Rasul Paulus (Roma 2:17-20), menyoroti bagaimana orang-orang Yahudi dengan munafik membanggakan diri atas hukum Taurat, tapi gagal mentaati Firman Allah dengan benar. Alkitab sendiri memberikan beberapa contoh bagaimana ahli-ahli Taurat meninggikan diri dan merendahkan orang lain. Dalam Injil Matius 12:10-13, di mana Yesus menyembuhkan seorang yang tangannya lumpuh, orang Farisi bertanya kepada-Nya apakah boleh menyembuhkan seseorang pada hari Sabat. Mereka berusaha menjebak-Nya dalam pelanggaran hukum Taurat. Yesus menjawab dengan contoh jika seseorang memiliki domba yang jatuh ke dalam lubang pada hari Sabat, mereka pasti akan menolongnya.

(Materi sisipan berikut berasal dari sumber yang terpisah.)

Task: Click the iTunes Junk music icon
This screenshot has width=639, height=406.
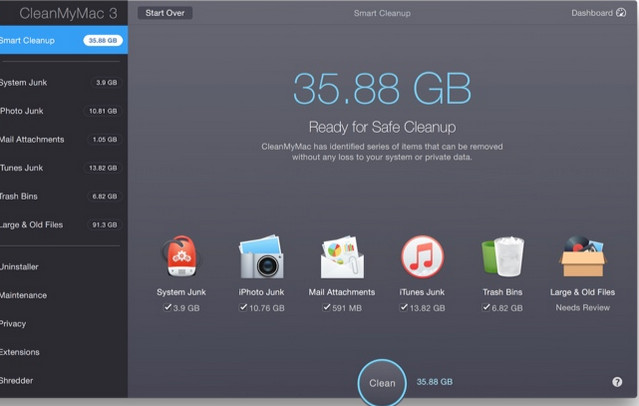Action: click(x=422, y=258)
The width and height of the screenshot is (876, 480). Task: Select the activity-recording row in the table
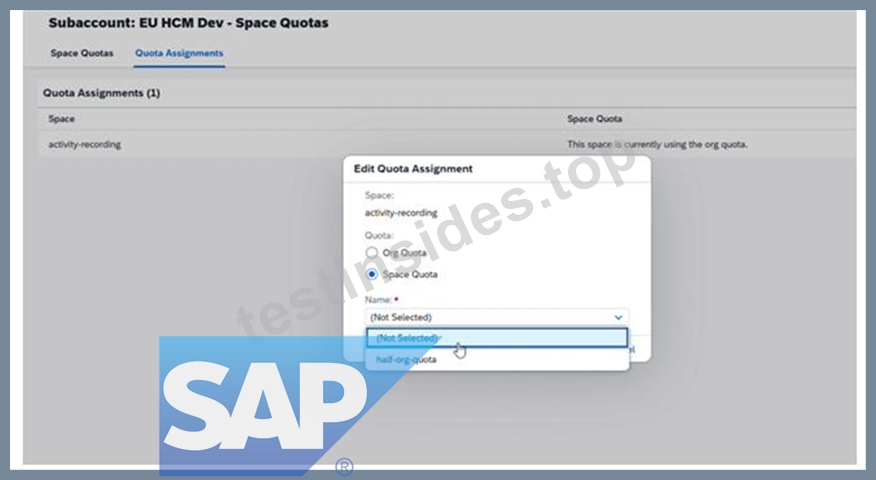coord(446,144)
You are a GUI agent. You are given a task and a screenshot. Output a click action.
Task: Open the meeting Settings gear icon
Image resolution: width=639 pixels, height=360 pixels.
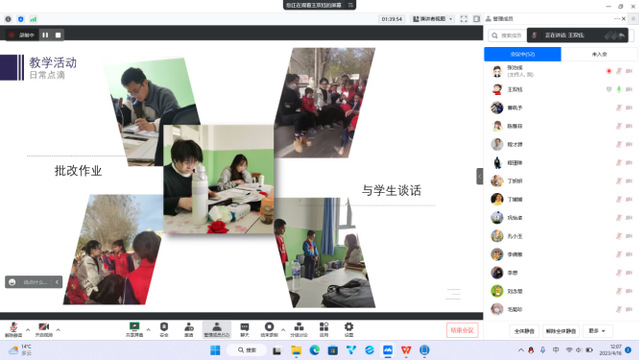pyautogui.click(x=349, y=329)
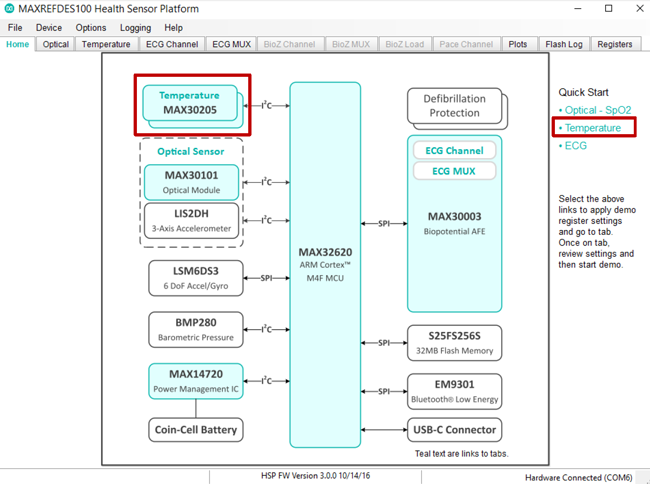Switch to the Registers tab

click(615, 44)
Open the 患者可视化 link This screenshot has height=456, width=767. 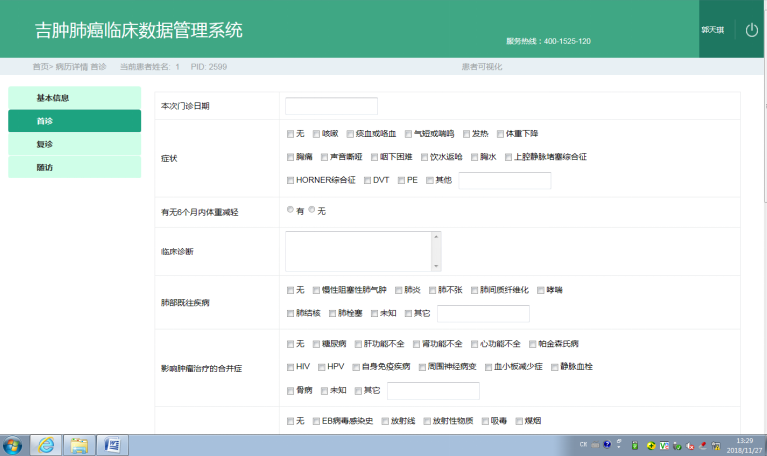point(481,67)
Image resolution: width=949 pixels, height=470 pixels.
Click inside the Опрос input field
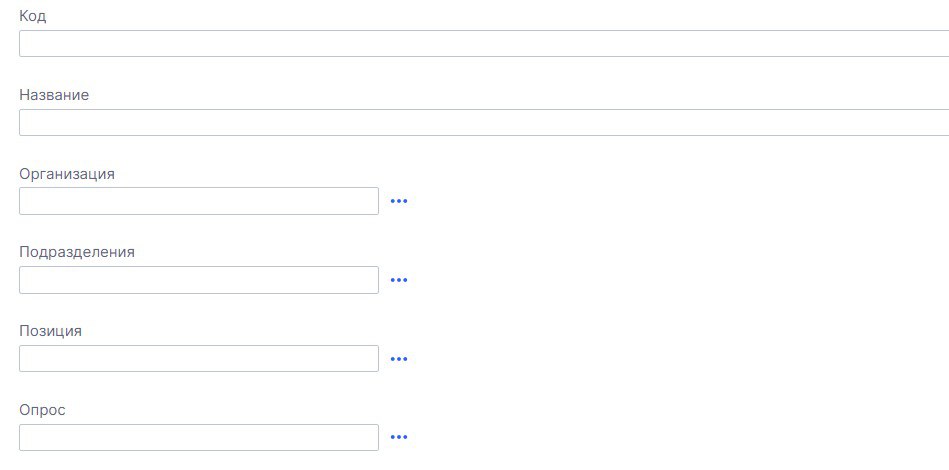coord(199,437)
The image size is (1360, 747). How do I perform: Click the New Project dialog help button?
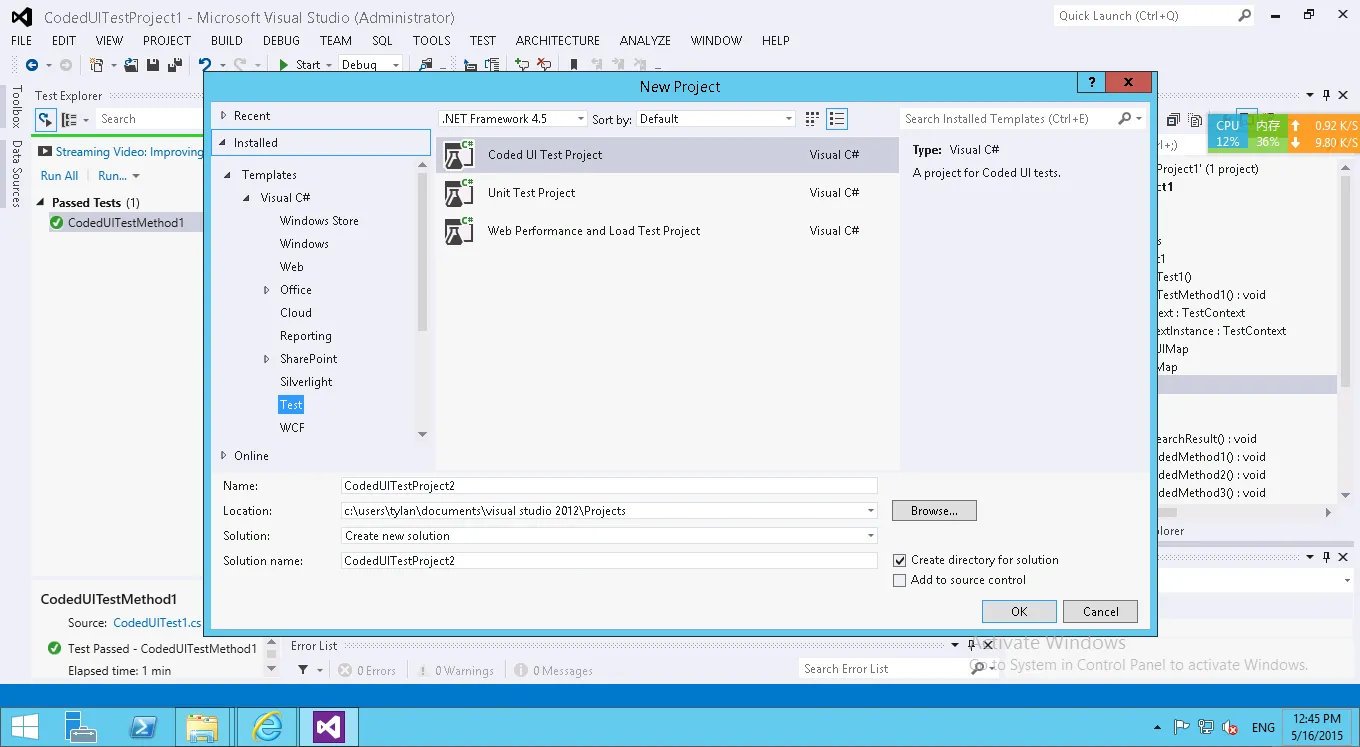[x=1091, y=83]
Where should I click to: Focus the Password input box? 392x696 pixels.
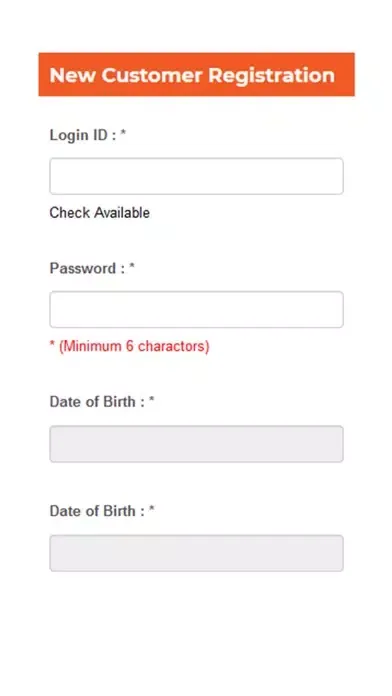(196, 309)
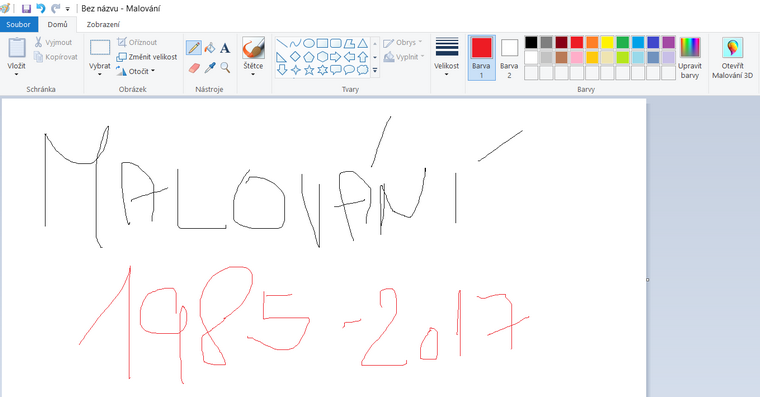The width and height of the screenshot is (760, 397).
Task: Click Změnit velikost button
Action: [147, 57]
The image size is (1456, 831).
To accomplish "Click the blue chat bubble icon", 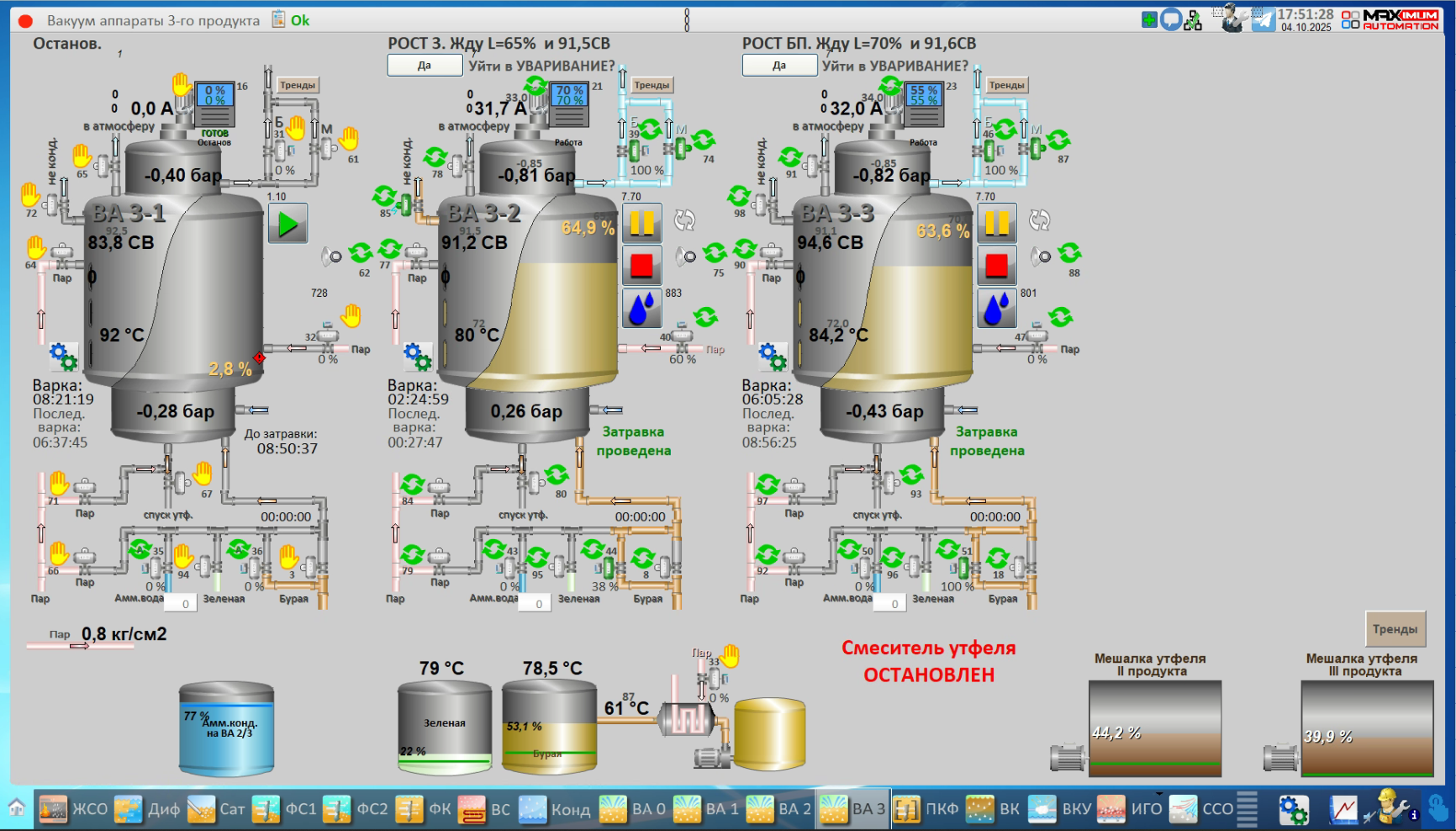I will (1170, 19).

Dengan demikian, Ia menegaskan bahwa manusia jauh lebih berharga daripada domba, sehingga menyembuhkan seseorang pada hari Sabat adalah tindakan yang benar. Yesus juga mencontohkan dengan jelas tentang kasih dalam Taurat, Yesus tidak ingin orang merasa takut dengan hukum sehingga mengesampingkan kasih.
Di sinilah maksud dari kehadiran Yesus ke dunia untuk menggenapi Taurat. Yesus dengan keras mengingatkan mereka bahwa hukum tidak dimaksudkan untuk menghalangi kasih dan belas kasihan. Yesus menegaskan bahwa Dia adalah Tuhan atas Taurat, dan tujuan dari Taurat adalah untuk melakukan kebaikan dan menyelamatkan hidup, bukan untuk membatasi tindakan kasih.
Kehadiran Yesus adalah Taurat yang utuh. (PL).
Terima kasih Tuhan Yesus atas kehadiran-Mu, untuk menyempurnakan Taurat, dan mampukan kami untuk melakukanya dengan setia dan taat.